Guadalupe se quedó atendiendo la ‘Asistencia Las Lupes’, “toda esta historia la rescató Alexander Cuervo”, comenta Lupe, “estamos esperando que salga para la Feria del Libro de Pereira de este año”. Guadalupe Zapata murió el 19 de noviembre de 1933 con 103 años en el barrio Corocito, en la casa del papá de Carmen. “Mis nietos y dos bisnietos, también tienen un sentimiento de orgullo, pero ellos ya son choznos y bichoznos de Guadalupe”. Además, el Concejo de Pereira, creó por este mismo empeño la Orden Guadalupe Zapata, un reconocimiento que se entrega a la mujer ‘emprendedora, trabajadora y luchadora’ en Pereira.
El parque Guadalupe Zapata
Cuando Carmen tenía 14 años, acompañó a su abuela María del Carmen al acto simbólico de la primera piedra del parque que llevaría el nombre de la abuela de ella. “Mi abuela fue con este chal, espere que por aquí tengo la foto, cómo le parece que las Lupes tenían el negocio de comida en el parque y oreaban los chorizos en una cabuya, entonces los muchachos pasaban y por hacer la maldad les robaban arepas y chorizos.
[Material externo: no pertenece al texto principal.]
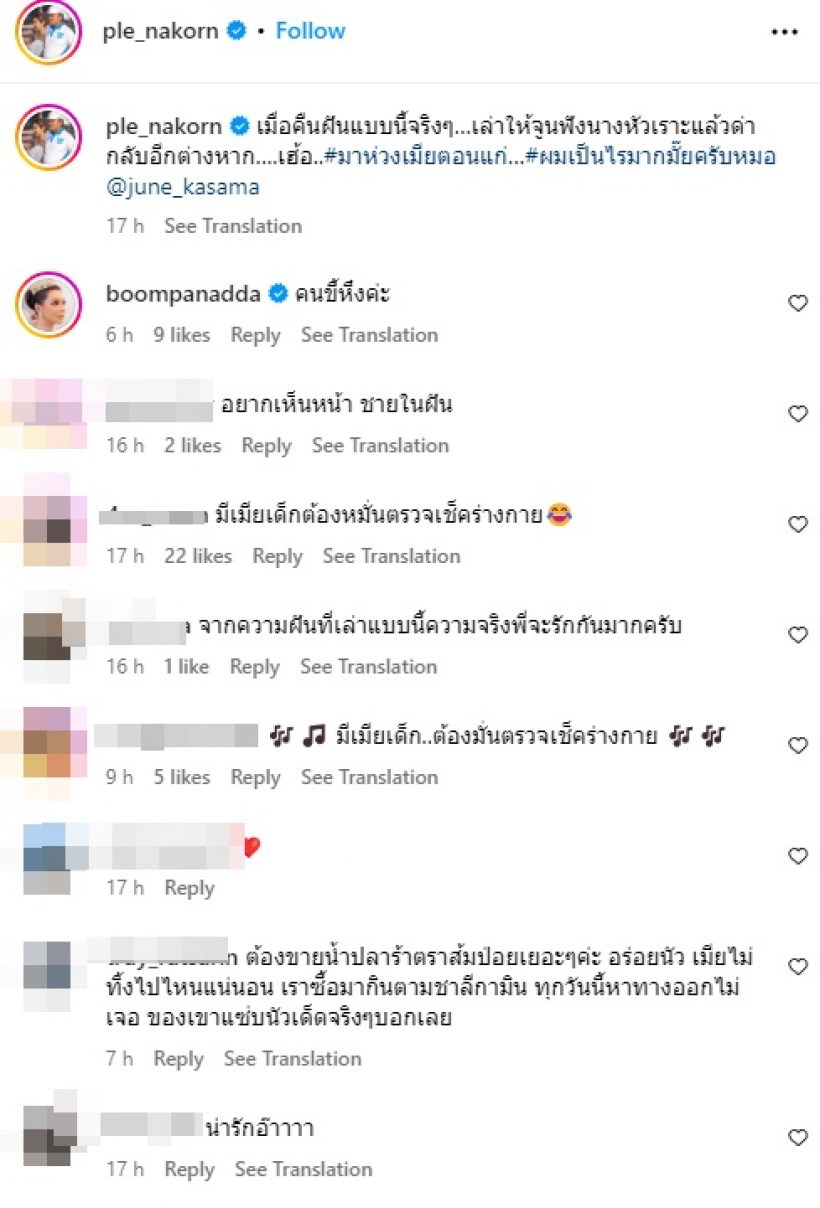The width and height of the screenshot is (820, 1208).
Task: Click the verified badge beside boompanadda
Action: pos(279,294)
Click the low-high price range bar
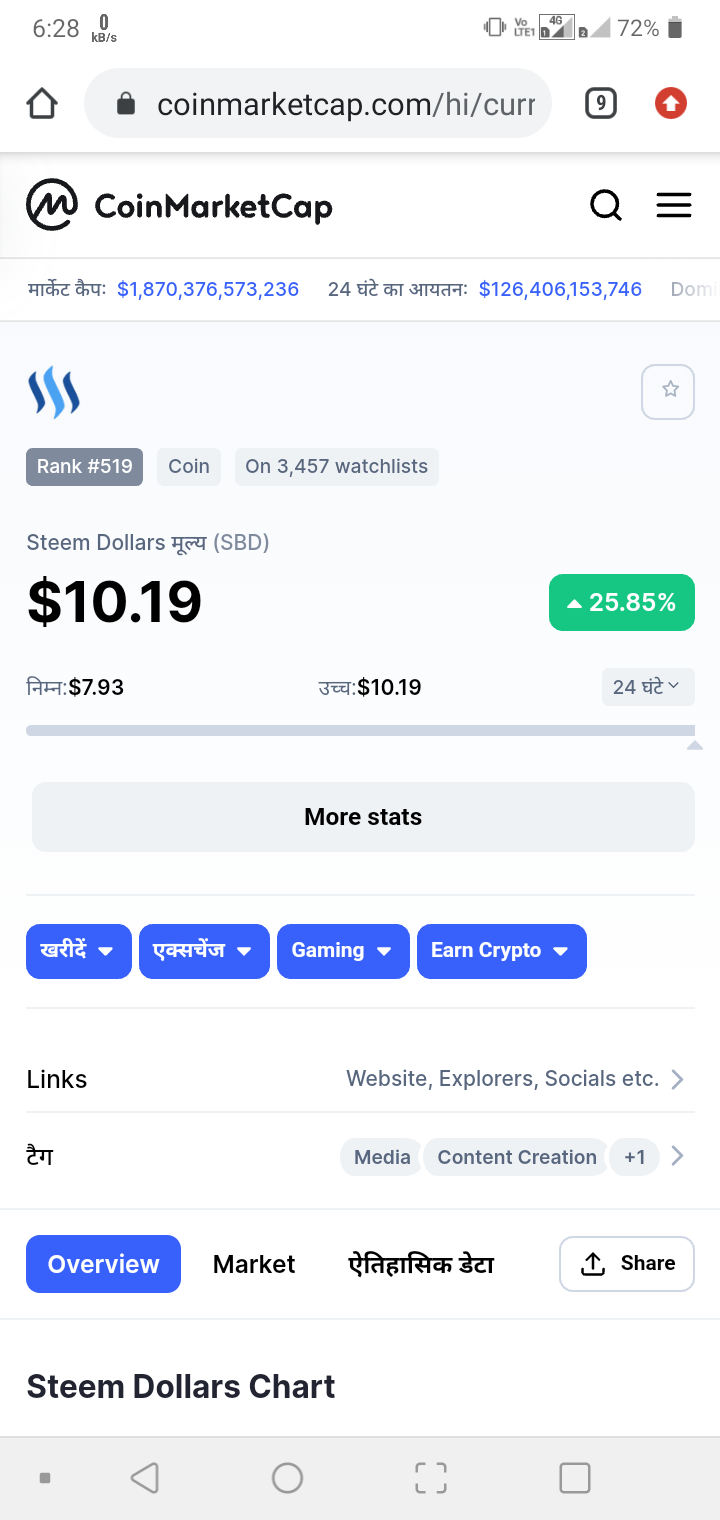 coord(360,731)
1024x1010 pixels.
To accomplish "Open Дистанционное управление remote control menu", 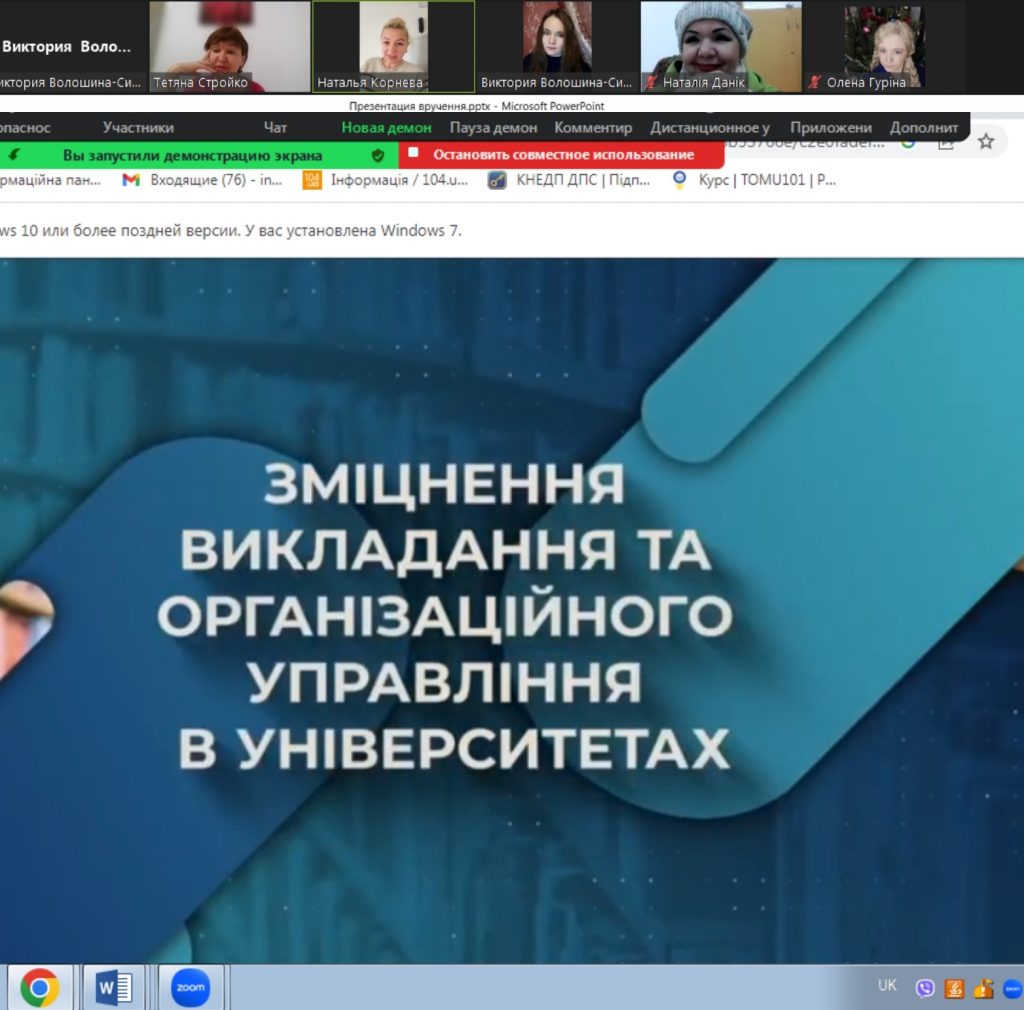I will tap(710, 127).
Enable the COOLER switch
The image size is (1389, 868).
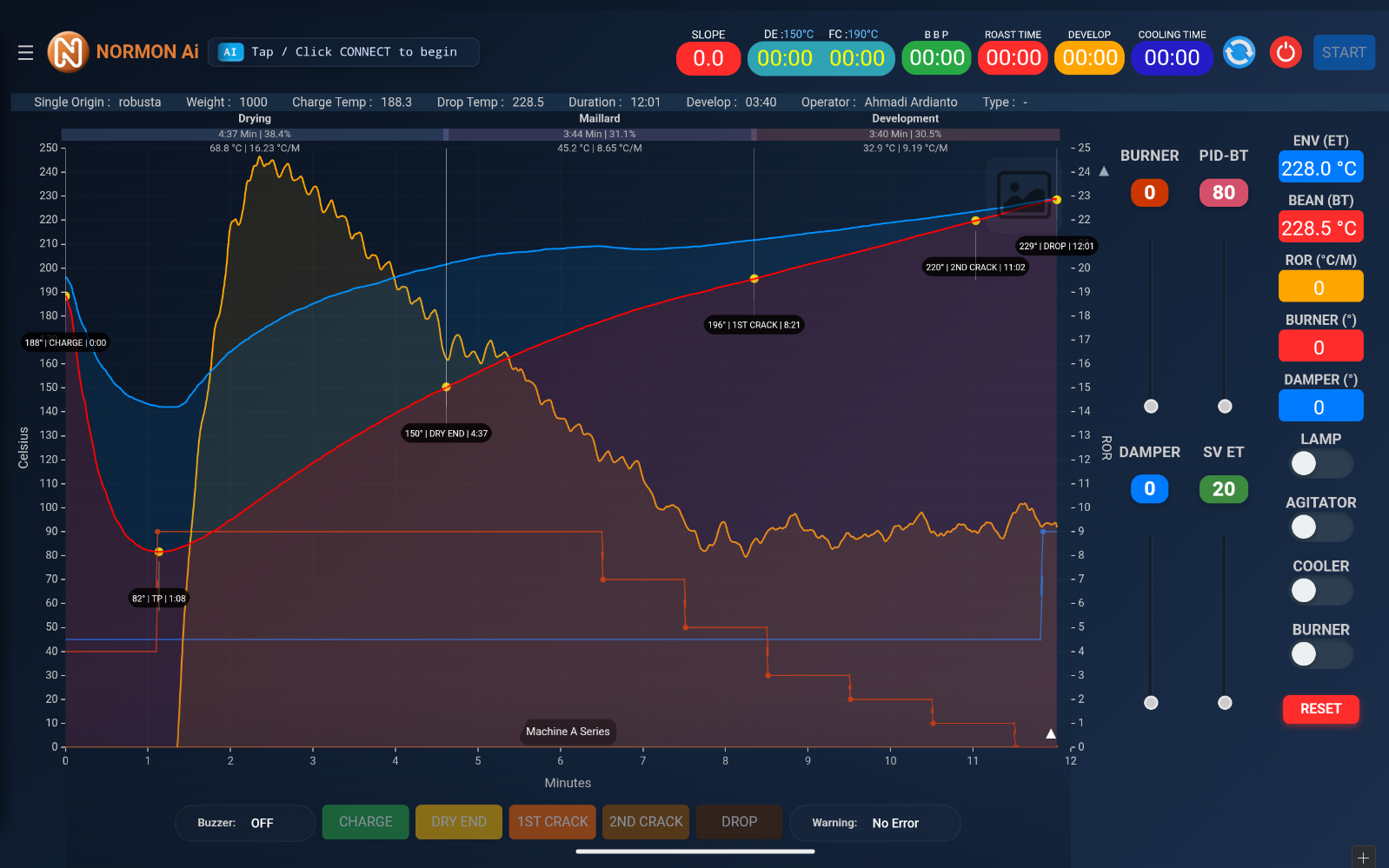(1319, 591)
Un día iba con ella, cuando un señor muy elegante de un almacén en el Centro, la llamó y le dijo: ‘Lupe vení y ella le contestó: ¿qué querés? ‘Le tengo algo, es para usted, para pagarle todas las arepas que nos robamos’ y le entregó el chal con el que quedó en la primera foto del parque y que fue lo único que yo pedí, cuando ella falleció”.

Una ruana de retazos
Esta Lupe recuerda que ella conoció a toda la gente que está en los libros de historia, que tanto el padre Nelson Giraldo y Herney Ocampo, la llamaban cada 30 de agosto, para recordar anécdotas de Pereira y preguntarle sobre Guadalupe y sus bajadas al Otún, cuando todavía era el barrio la América, bajaba a lavar ropa y oro.
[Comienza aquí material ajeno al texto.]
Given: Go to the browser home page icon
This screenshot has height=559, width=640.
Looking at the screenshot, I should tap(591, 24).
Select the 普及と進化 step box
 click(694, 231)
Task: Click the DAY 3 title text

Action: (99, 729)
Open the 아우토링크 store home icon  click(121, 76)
“Luis Carlos González hizo una ruana muy bonita e hidalga, pero Pereira con sus cuatro puntas también cobija a los demás, esas otras historias, de gente como Guadalupe, es lo que estamos construyendo, porque los demás que hemos hecho esta ciudad, somos pedazos de historias y por eso es una ruana de retazos”.
Madre y lideresa
Roberto Zapata le llevaba 30 años a su esposa, una niña de 17 años y que fueron los padres de Lupe, razón por la cual, a ella le tocó ayudar a criar a sus hermanos, porque su mamá nunca sintió el llamado maternal. “Mi abuela fue mi mamá, luego me casé con un suboficial del Ejército y tuve cinco hijos, entonces salieron estas casas aquí, pero no las iban a entregar tan ligero y yo me hice sentir, les dije, ¿cómo es posible? Soy una mujer sola, mi esposo está de comisión y no es justo que una mujer sola esté por ahí pagando renta con cinco hijos”.

Lupe, se refiere a la primera etapa del barrio Jardín, al que llegó hace 50 años, allí ha sido líder y dice: “Hicimos el CAI, la iglesia y la pavimentación de tres peatonales, yo he visto crecer a toda esta gente”. Su matrimonio finalmente no tuvo un final feliz y para poder ser madre y tener sustento, fue madre sustituta del ICBF. “Cuidé 80 niños, ahora me llaman de Alemania, de España, de Estados Unidos, a todos los cogía pequeñiticos, hasta con bajo peso y los entregaba lindos y listos para la adopción”.
Esta Lupe tiene, como ella dice, 79 años y medio, pero es jovial y todavía es ‘jodida’. Tiene sendo archivo de notas periodísticas, fotos y un millar de anécdotas que hacen que escoger el material para publicar se haga difícil, pero es una mujer sencilla, entrañable y muy orgullosa de las negras de su familia.